Things cannot have appeared so bad though in 1836 when the French engineer, Armand Bayard del la Vingtrie, approached the Bourbon Minister, Nicola Santangelo, with his plans to build a railway line from Naples to Nocera. From among all the Italian states which he could have chosen, he had opted for the one with a well established and proud dynasty that had already show great willingness to build itself a city worthy of being called a European capital. Perhaps he was also attracted by the fact that the Kingdom had embraced new naval technology in becoming the proud owner of the first steamship in the Mediterranean.

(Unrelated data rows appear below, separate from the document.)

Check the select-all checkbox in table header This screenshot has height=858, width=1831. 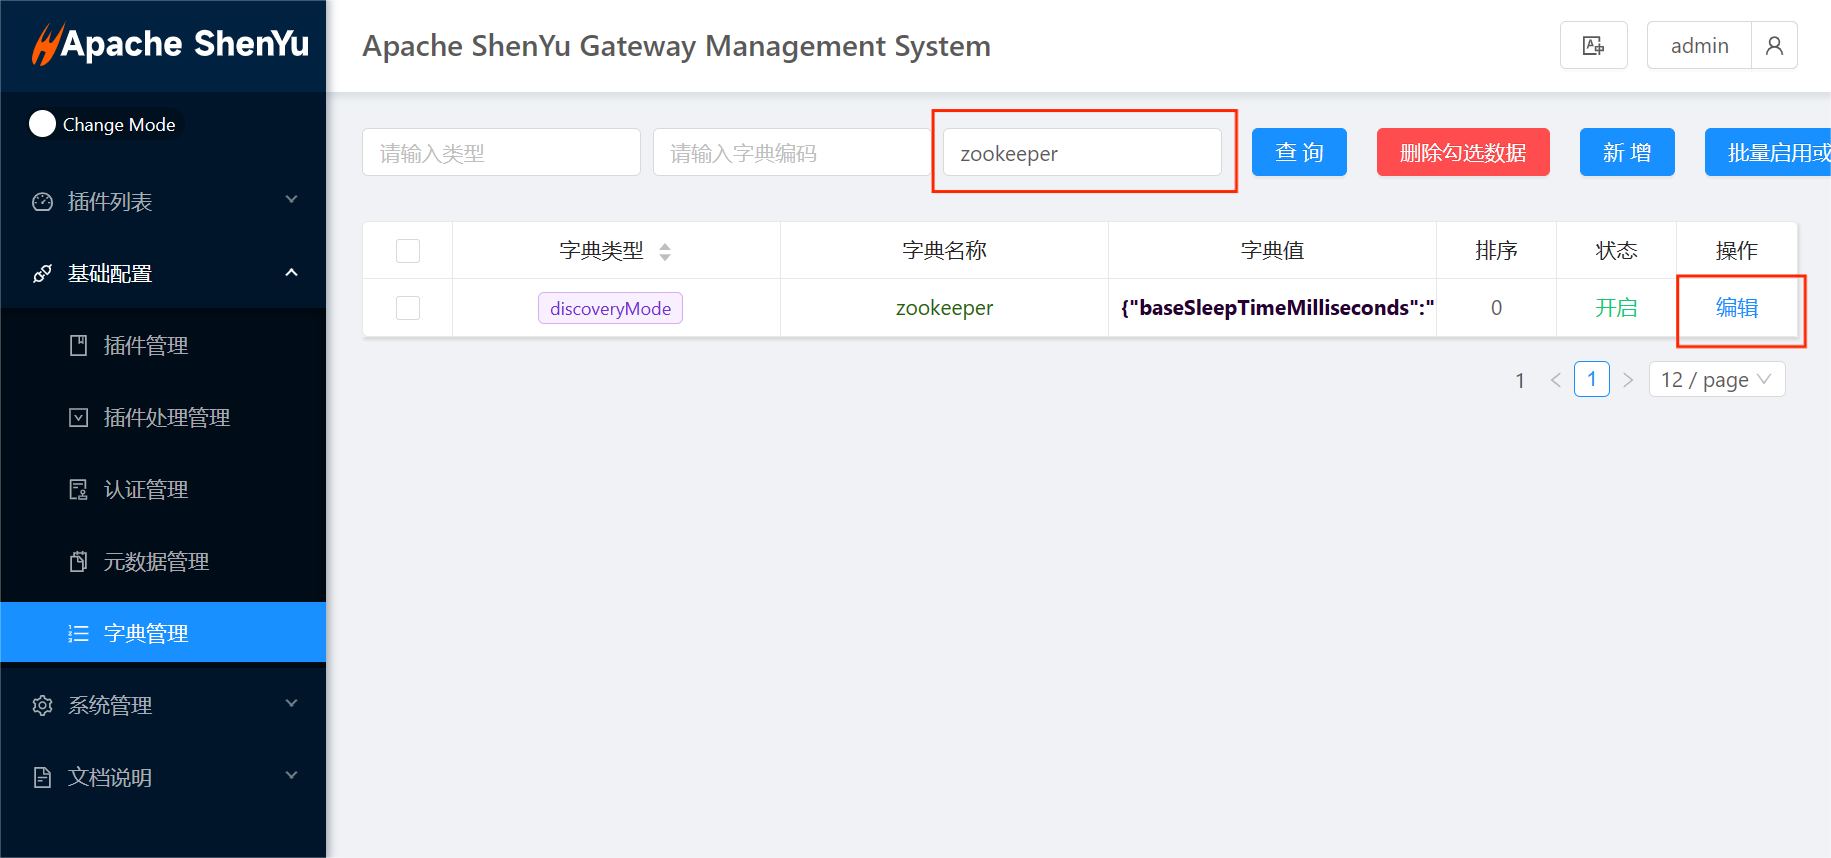pos(408,251)
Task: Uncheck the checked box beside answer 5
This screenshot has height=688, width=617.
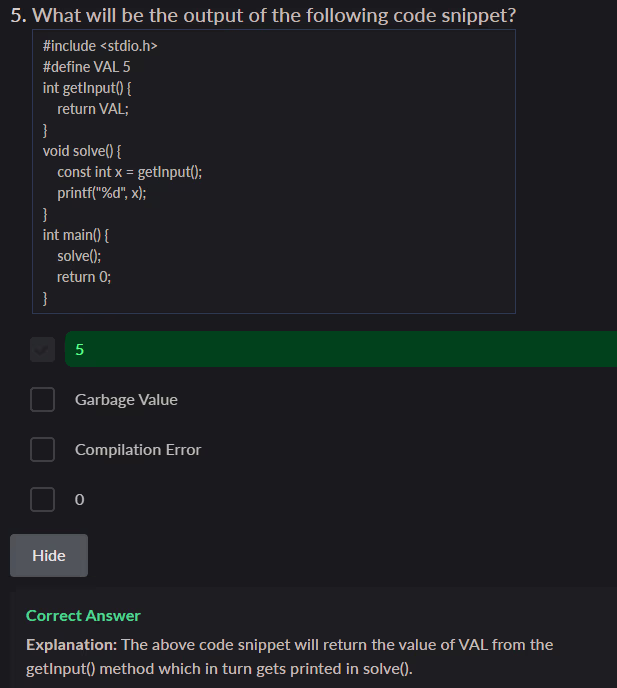Action: pos(42,349)
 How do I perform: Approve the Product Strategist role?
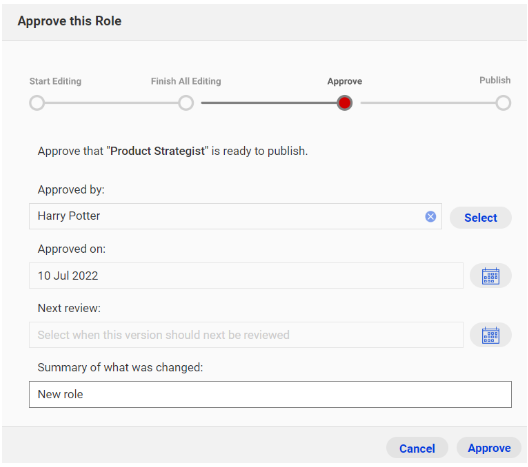[489, 448]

Bayard made Ferdinand II an offer he could barely refuse: the Frenchman offered to build what was to be the first railway in Italy at his own cost in return for a 99 year lease. After a series of Royal Decrees, he finally got the go-ahead — with the terms of the lease reduced to 80 years. By the 3rd of October, 1839, the section of track running as far as Portici was ready and was duly inaugurated on that date with  the first train ever to run on Italian soil leaving Naples with carriages full of officers of the army, artillery and navy, entertained on their eleven minute journey by the Band of the Royal Guard occupying the rear coach.

Technical feats involved in the construction had included 33 bridges, and work also continued to take the line as far as Nocera. While it is clear that such a short line can have had little impact on trade and commerce, the line proved extremely popular. 58,000 people travelled its length in the first month and extra locomotives had to be ordered from England replete with drivers and engineers.

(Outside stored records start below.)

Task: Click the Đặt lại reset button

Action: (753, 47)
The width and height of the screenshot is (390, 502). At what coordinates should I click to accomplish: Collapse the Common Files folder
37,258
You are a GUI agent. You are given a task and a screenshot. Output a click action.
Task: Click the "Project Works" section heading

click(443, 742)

If we need to discover what was really wrong with the economics of the Kingdom of the Two Sicilies in what were to prove the autumn years of its existence, we can perhaps learn something from the fact that following the enormous success of the railway they actually decided to lower the prices, offering discounts to "ladies without hats, servants in livery and non-commissioned officers"!

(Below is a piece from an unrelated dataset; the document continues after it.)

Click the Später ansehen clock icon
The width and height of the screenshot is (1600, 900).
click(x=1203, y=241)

===================update Feb 2023==============================

Well, what do you expect after almost 200 years?!          by jm

I don't buy that. I know — countless wars, overpopulation, etc. Make your own list of ills that beset the world. It's a long one. Yet there a lot of places (including Naples) where buildings that looked nice in 1840 still look nice
because they've been repaired and kept up, and seen as culturally important enough to save. The Bayard train station was such a site. In 2015, it was still pretty nice with a sign outside proclaiming, "Italy's First Train Station." You
could go in and see a bit of railroad history — a bit out of the ordinary, and precisely because of that, interesting.

The other day the Carabiniere Corps tasked with safeguarding Italy's "cultural heritage" seized the station and shut it down. They did so upon a directive by the Italian State Prosecutor
"the premises are "invaded by surrounding
landscape, need repairs to dilapidated sections, are defaced and unsightly, and make illicit use of cultural, archeological, historical, or artistic national heritage."  —a lot of legalese for "it has become a filthy and dangerous parking lot. There may be an economic rationale, Someone-or-Other's Law, that says letting places go to hell employs a lot of people to make it all look nice again. I don't know. I fell asleep in "Econ 101:You Must Be Kidding" in college".